Investigation of beta-Globin Gene Mutations in Patients with beta-Thalassemia in Sanliurfa Province of Turkey


Dilmec F., Koc A., Akkafa F.

TURKIYE KLINIKLERI TIP BILIMLERI DERGISI, cilt.30, sa.2, ss.514-519, 2010 (SCI-Expanded) identifier identifier

  • Yayın Türü: Makale / Tam Makale
  • Cilt numarası: 30 Sayı: 2
  • Basım Tarihi: 2010
  • Doi Numarası: 10.5336/medsci.2008-8156
  • Dergi Adı: TURKIYE KLINIKLERI TIP BILIMLERI DERGISI
  • Derginin Tarandığı İndeksler: Science Citation Index Expanded (SCI-EXPANDED), Scopus
  • Sayfa Sayıları: ss.514-519
  • Marmara Üniversitesi Adresli: Hayır

Özet

Objective: The beta-thalassemia (beta-thal) is a diverse group of hemoglobin disorders characterized by a reduced or absent synthesis of the globin chains of hemoglobin (Hb) molecule.
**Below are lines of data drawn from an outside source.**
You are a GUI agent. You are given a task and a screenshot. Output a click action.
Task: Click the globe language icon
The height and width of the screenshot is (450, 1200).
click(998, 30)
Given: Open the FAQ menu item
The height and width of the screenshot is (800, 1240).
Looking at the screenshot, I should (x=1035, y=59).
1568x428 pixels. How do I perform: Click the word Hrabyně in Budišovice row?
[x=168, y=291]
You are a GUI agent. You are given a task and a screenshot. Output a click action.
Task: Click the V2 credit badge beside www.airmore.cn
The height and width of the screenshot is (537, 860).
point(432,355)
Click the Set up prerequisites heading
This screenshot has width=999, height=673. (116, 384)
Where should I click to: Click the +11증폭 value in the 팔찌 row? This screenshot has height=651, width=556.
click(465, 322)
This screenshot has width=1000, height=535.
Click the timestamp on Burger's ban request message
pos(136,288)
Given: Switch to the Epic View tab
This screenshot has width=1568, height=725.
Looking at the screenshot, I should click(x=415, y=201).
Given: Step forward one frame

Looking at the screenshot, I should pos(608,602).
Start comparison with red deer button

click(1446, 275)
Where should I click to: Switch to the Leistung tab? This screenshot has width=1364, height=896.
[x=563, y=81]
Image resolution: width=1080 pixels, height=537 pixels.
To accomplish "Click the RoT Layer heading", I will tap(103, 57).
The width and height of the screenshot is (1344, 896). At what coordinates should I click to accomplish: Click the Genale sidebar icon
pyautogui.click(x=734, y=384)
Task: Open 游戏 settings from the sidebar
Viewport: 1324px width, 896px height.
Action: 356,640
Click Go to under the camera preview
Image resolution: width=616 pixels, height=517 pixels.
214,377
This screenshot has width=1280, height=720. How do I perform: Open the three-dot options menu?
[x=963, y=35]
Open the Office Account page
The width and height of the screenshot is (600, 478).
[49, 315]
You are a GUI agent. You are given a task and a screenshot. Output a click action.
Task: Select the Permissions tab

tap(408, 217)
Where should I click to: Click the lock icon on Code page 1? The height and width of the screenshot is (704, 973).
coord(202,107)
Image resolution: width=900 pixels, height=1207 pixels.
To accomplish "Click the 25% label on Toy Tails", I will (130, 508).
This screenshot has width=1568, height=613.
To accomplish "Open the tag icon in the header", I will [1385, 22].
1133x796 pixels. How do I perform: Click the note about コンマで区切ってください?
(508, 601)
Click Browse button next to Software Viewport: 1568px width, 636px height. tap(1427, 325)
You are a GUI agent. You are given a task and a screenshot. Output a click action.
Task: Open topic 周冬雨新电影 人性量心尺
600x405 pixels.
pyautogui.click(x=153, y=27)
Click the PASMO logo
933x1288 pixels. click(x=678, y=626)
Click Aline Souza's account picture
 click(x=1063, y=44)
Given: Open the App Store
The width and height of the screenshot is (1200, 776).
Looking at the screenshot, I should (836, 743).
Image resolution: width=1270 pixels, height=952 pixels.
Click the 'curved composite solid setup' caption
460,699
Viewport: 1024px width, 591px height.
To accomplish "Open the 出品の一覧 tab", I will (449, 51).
Hemoglobin beta gene (HBB) is responsible for synthesis of beta globin chain, and has many mutations, changing from a population to other. beta-thal is an important health problem in the Sanliurfa province placed in Southeastern Anatolia Region of Turkey. We aimed to investigate the frequency of the HBB gene NM_000518.4:c.93-21G>A (IVS1-110G>A or g.252G>A), c.25_26delAA (Cd8 -AA or g.75_76delAA), and c.315+1G>A (IVS2-1G>A or g.496G>A) mutations which were the most common in Turkey by using amplification refractory mutation system-polymerase chain reaction (ARMS-PCR). Material and Methods: Blood samples were collected from 51 patients with beta-thal (25 males and 26 females), and DNA was isolated by using salting out procedure. The normal and mutant alleles of the HBB gene c.93-21G>A, c.25_26delAA, and c.315+1G>A were amplified by using amplification refractory mutation system-polymerase chain reaction (ARMS-PCR) method in two distinct PCR tubes. The PCR products were examined on the agarose gel for presence of DNA marker. Results: The frequency of the c.93-21G>A, c.25_26delAA, and c.315+1G>A mutant alleles in 28 of 51 patients was detected as 26.5%, 3.9%, and 3.9%, respectively. Conclusion: This study was the first research of beta-thal mutations in this province, and showed that the c.93-21G>A mutation was the most frequent in this province among three mutations by ARMS-PCR method, and different from those reported in Central Anatolia, Aegean and Mediterranean regions of Turkey. This research may facilitate the implementations of genetic counseling and prenatal diagnosis in the population of Sanliurfa.